Cat Daddy and I have decided that we aren’t making the most of living in London, and that we ought to do more London things. To be honest, this is by no means a recent revelation. We have known this for some time, and it became especially apparent last year when I took a French friend on a Thames boat trip: “There’s a nice building. No idea what it is. Look, there’s another nice building. No idea what it is …” and so on. 

We have a book about strange and unusual sights in London, and, to my surprise, when I consulted the “South West London” section for things to do and see, I discovered that the Angry Birds were listed as one of the “attractions”. Yes, THOSE Angry Birds. Or, as Cocoa the babysit cat calls them, “main course”:

https://louiscatorze.com/2018/08/20/les-oiseaux-furieux/

Last year they drove us absolutely insane with rage with their screeching and, on one occasion, when I couldn’t stand the racket anymore, I looked outside to see that the Louis Catorze was winding them up. Now, it seems, not long after discovering the extent of their célébrité, they have started to drift back. Cat Daddy spotted a couple the other day on the telegraph wires behind Le Château, and they may have come back to nest and feed but it’s more likely that they’re looking to lay their vengeance upon Catorze.

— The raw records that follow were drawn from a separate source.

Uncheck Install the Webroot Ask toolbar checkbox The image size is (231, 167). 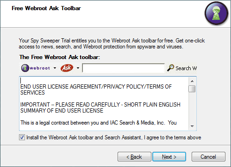click(22, 137)
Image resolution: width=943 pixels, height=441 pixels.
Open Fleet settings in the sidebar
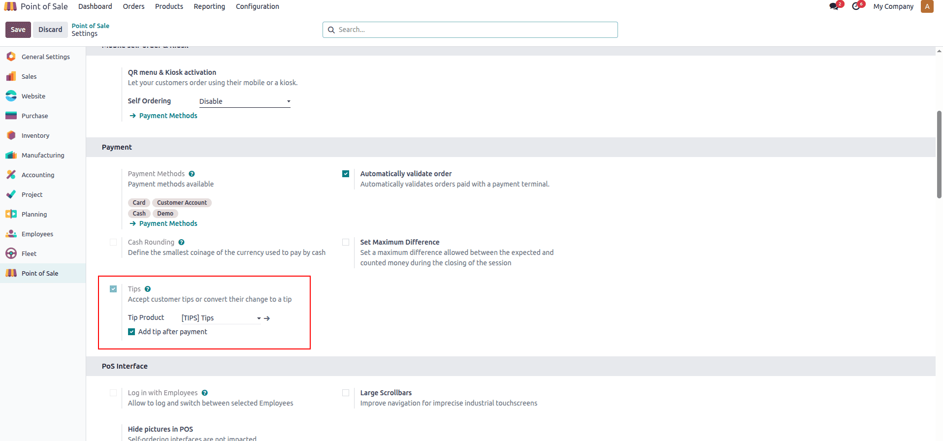coord(29,253)
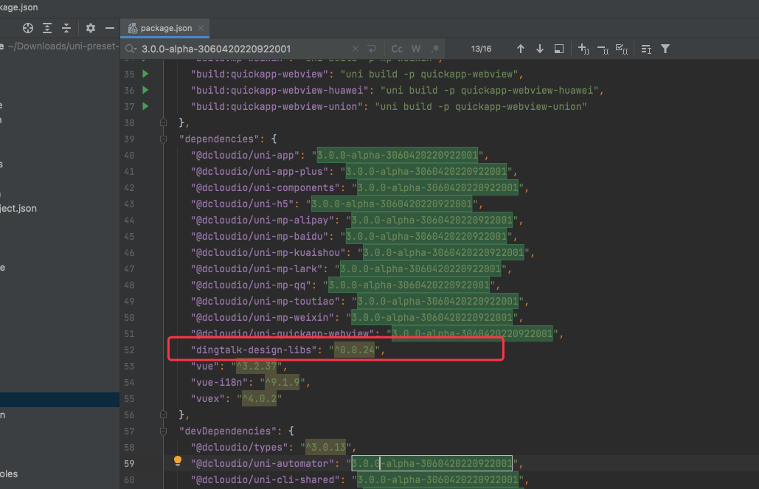Collapse the dependencies block fold marker

tap(164, 139)
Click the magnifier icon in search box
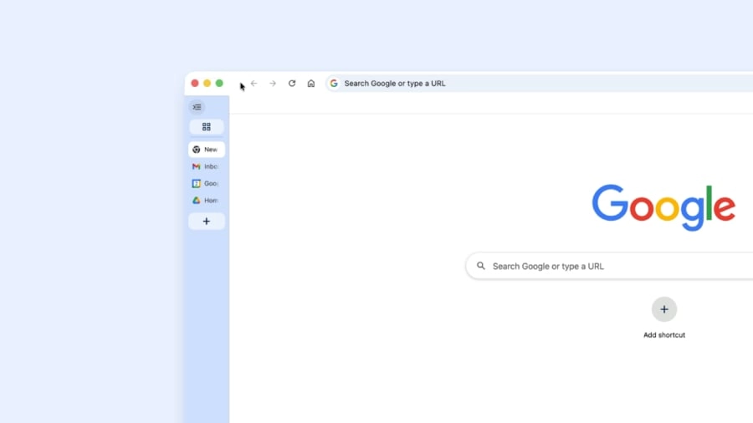The image size is (753, 423). 481,266
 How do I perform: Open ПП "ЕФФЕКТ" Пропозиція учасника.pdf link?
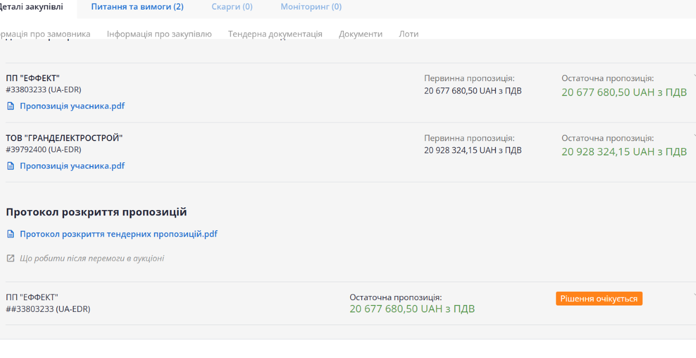[x=72, y=106]
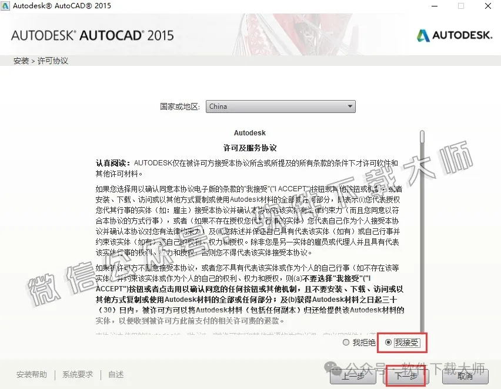Click the minimize button
This screenshot has height=389, width=501.
point(434,6)
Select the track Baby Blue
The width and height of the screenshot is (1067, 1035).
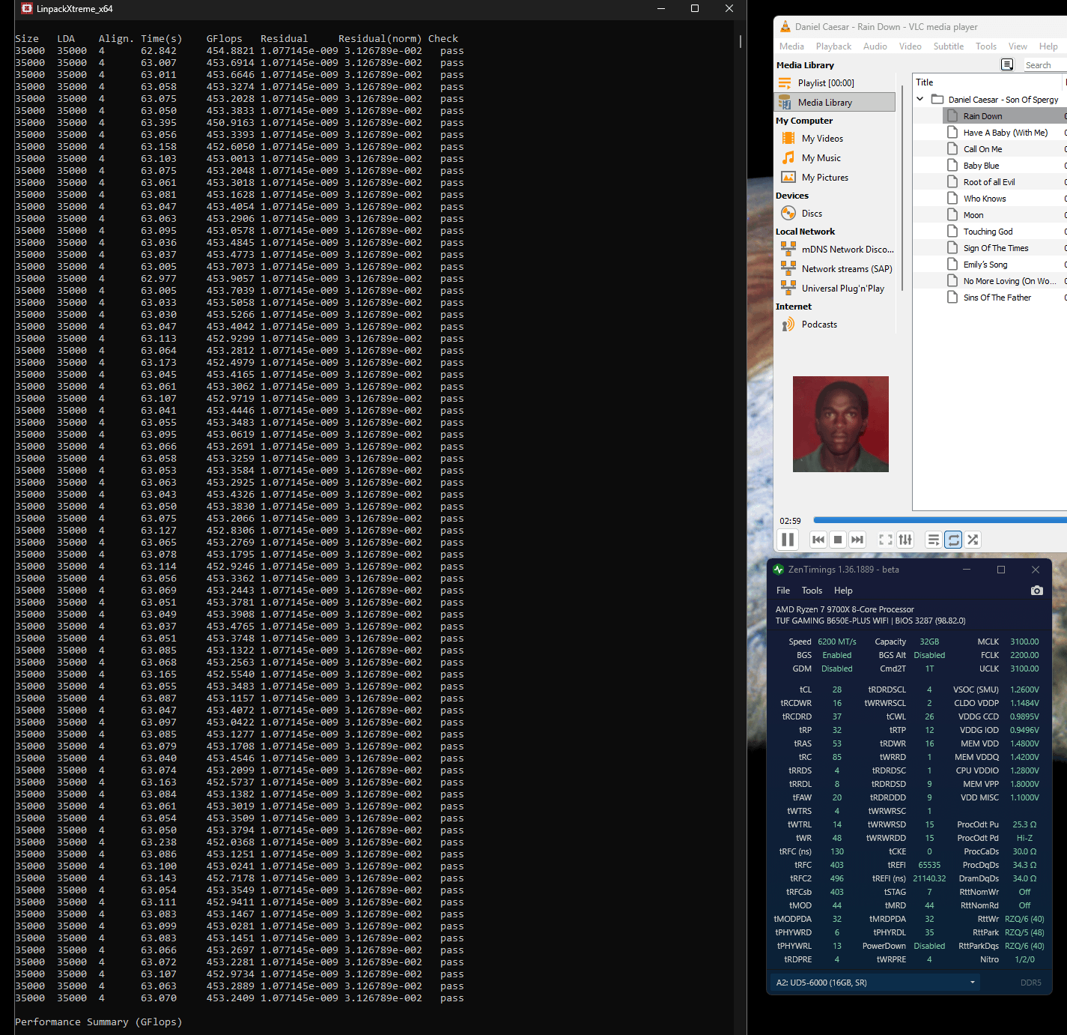(981, 166)
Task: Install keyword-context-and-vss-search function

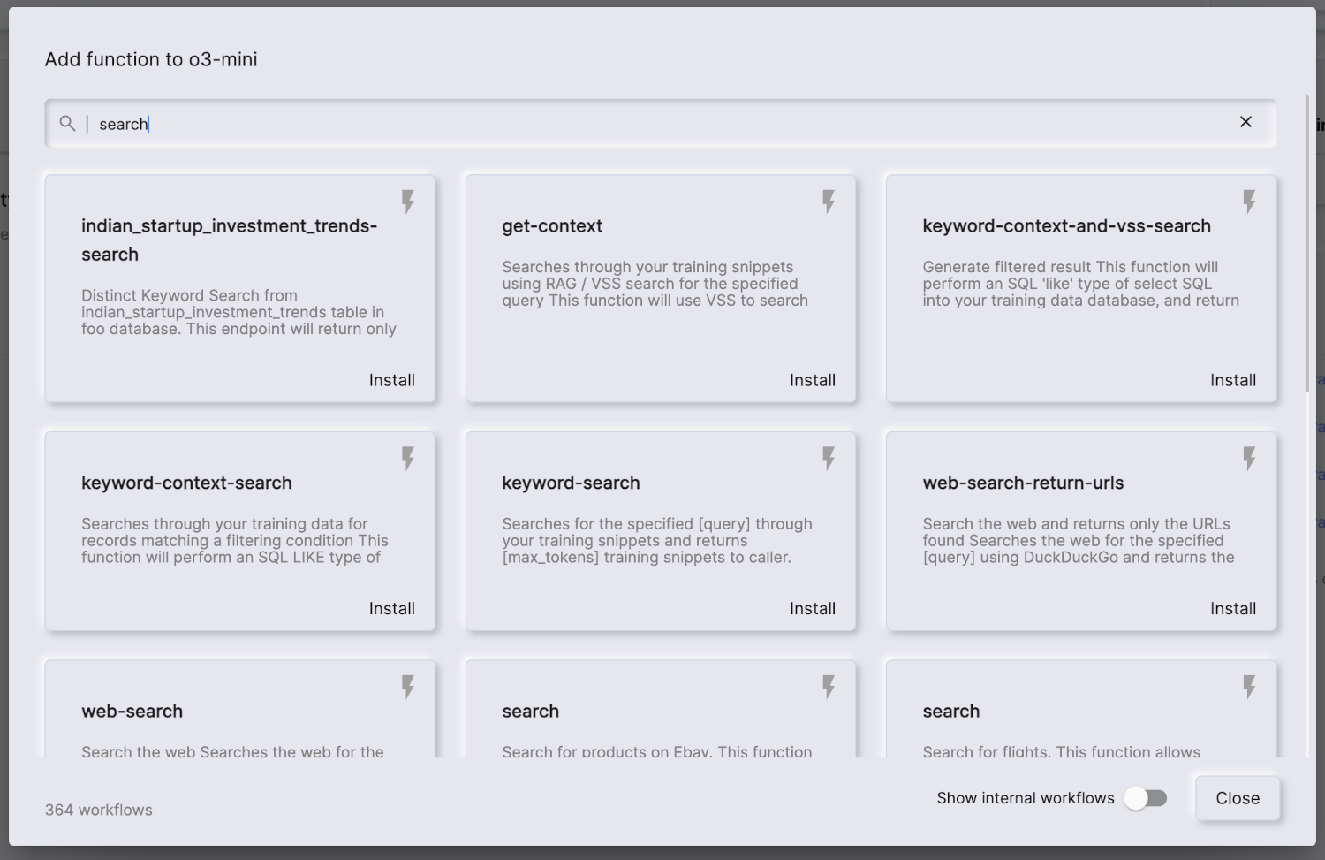Action: point(1233,380)
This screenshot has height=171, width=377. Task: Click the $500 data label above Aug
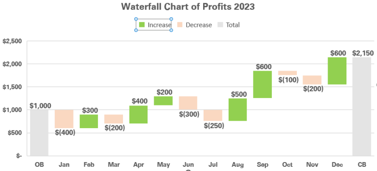tap(239, 94)
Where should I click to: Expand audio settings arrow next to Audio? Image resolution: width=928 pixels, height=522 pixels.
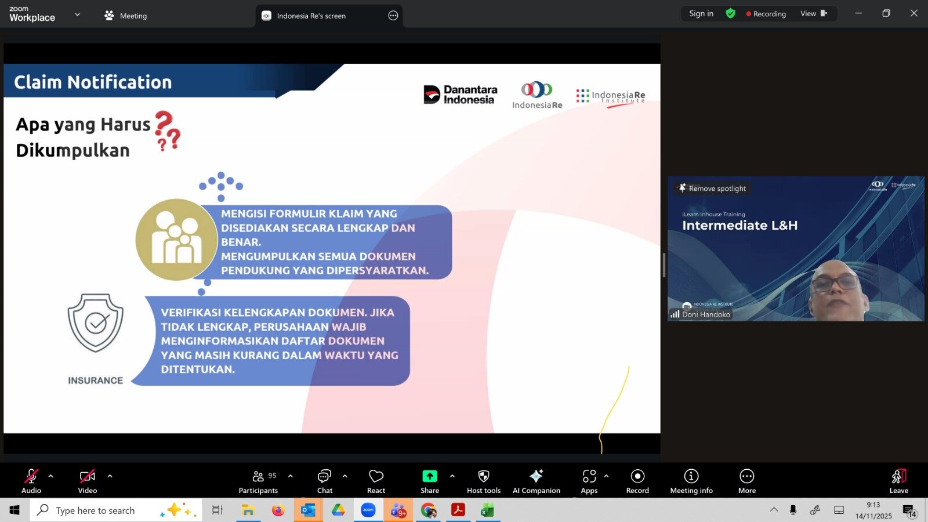[x=51, y=476]
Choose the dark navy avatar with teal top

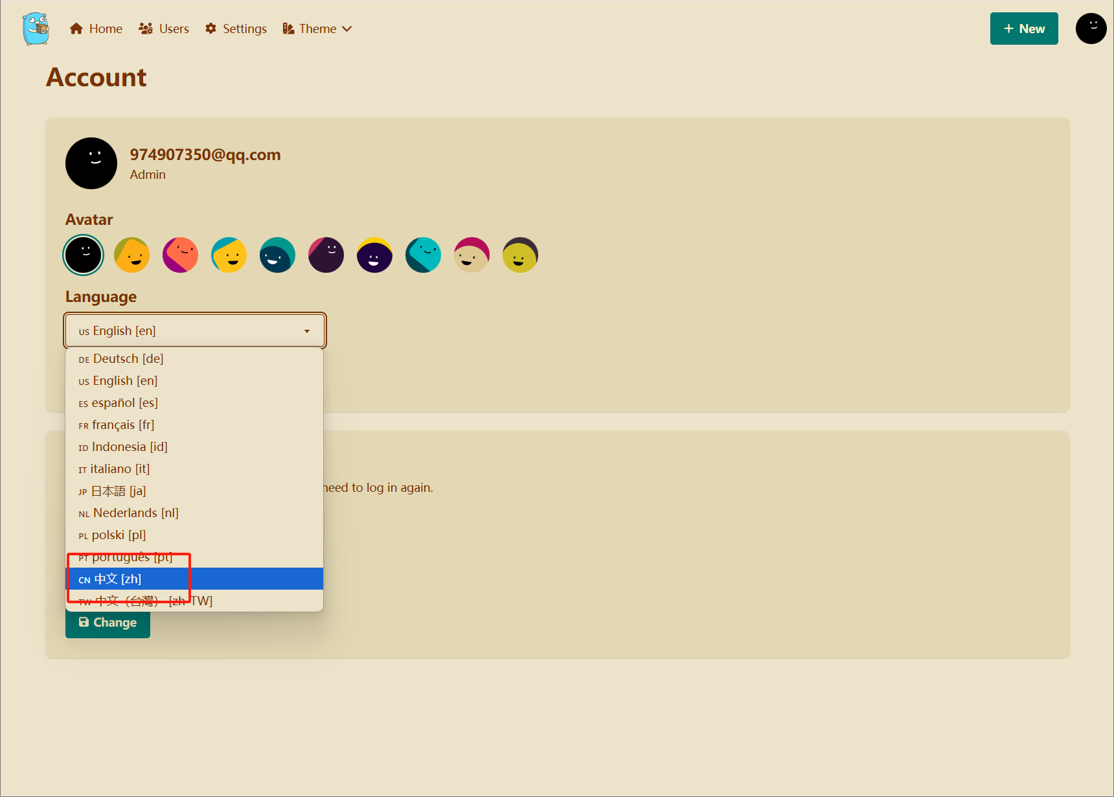pos(278,255)
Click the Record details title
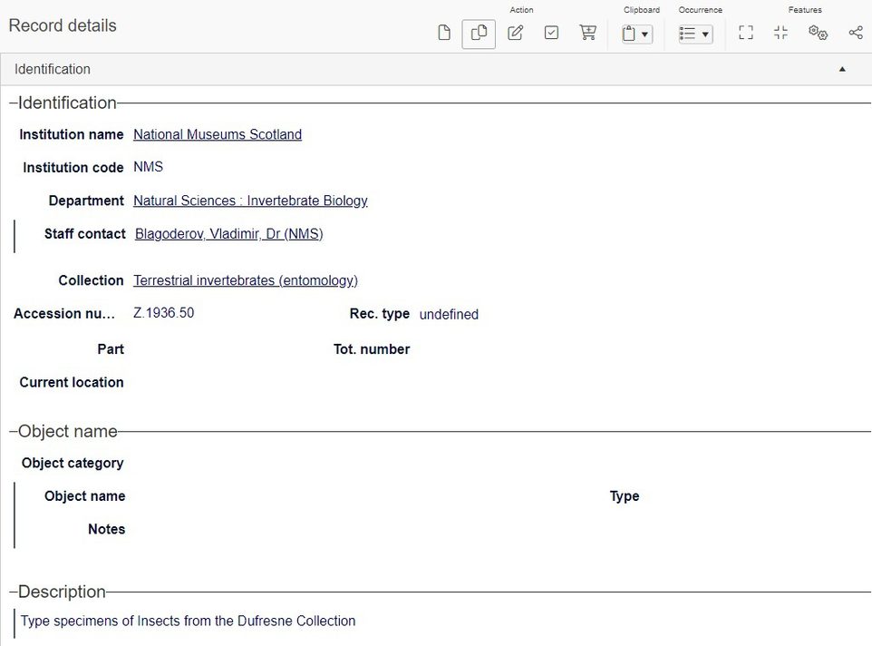Viewport: 872px width, 646px height. (62, 25)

Given that birds are able not only to recall the faces of individuals who have wronged them but also to encourage their bird friends to give said individuals some grief, I really hope Sa Maj will mind his own business this time. After all, a small, black cat with vampire teeth and a voice that could strip paint is pretty distinctive, and there’s no mistaking him for some other (nicer) cat or vice versa.

The Angry Birds can be found on page 266 of Graeme Chesters’ “London’s Secrets: Bizarre and Curious”. Their location is listed as Richmond Park although, in reality, they can be found all over West London and, rather like the Aurora Borealis, encountering them is more due to chance than anything else. Should you happen to meet them, it’s probably best to deny that you’ve even heard of Sa Maj.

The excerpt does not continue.